2. Experimental Procedure

The experimental set-up consists of two Peltier modules connected thermally in series and electrically independent (see Figure 1). The thermoelectric modules are denoted by M. The modules are made of Bismuth Telluride alloys. The side length and width is $L=30$ mm and $h=3.6$ mm, respectively. The module array is mounted on a flat metal plate with measures 15 cm × 8 cm. This hot plate (or hot wall) is kept at a constant temperature by means of a warm bath. Hot water is continuously forced to circulate by a microprocessor dosing pump (Milton Roy, Houston, TX, USA) in a circuit containing a rectangular frame where the hot plate is located. The pump is denoted by B. Each direct electric current I is obtained from a regulated power supply V (Model 1696, B&K Precision Corporation, Yorba Linda, CA, USA) . The range of electric currents is between 0 to 1.517 A. In steady state, the temperature was measured in the geometrical center of the cold wall (top of module one $M_1$) by means of a thermocouple (K type) connected to a True RMS Multimeter (EX470, Extech Instruments, Nashua, NH, USA).
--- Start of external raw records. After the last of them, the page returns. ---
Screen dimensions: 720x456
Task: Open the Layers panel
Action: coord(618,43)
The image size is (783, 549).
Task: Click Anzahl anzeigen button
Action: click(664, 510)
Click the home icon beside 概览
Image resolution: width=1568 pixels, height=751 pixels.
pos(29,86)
The injected currents through the modules generate a heat flow from the cold to hot wall, thus the temperature in the cold wall is diminished. In order to avoid thermal decoupling, thermal paste (SILITEK Corporation, Taiwan) was placed between the two modules and the thermocouple-cold wall joint. The error in the temperature data was obtained by adjusting a normal distribution to the data at same points. The results of the experimental measurements are presented in Section 4.

3. Mathematical Model

The complete modelling of the experimental set-up can be very challenging. Instead, we can reduce the problem by considering the heat flux in a branch (n type) of the thin thermoelectric devices (see Figure 2). The devices are actioned by injecting an electric current I. The system is thus subjected to a Dirichlet boundary condition on the hot side $T_h$ of the thermoelectric device, and a Robin type one on the cold side $T_c$. Before focusing our attention to the mathematical model that describes the heat transfer in the coupled thermoelectric system, it is important to take into account the model that describes a single thermoelectric device, since it is the base for considering the coupled system.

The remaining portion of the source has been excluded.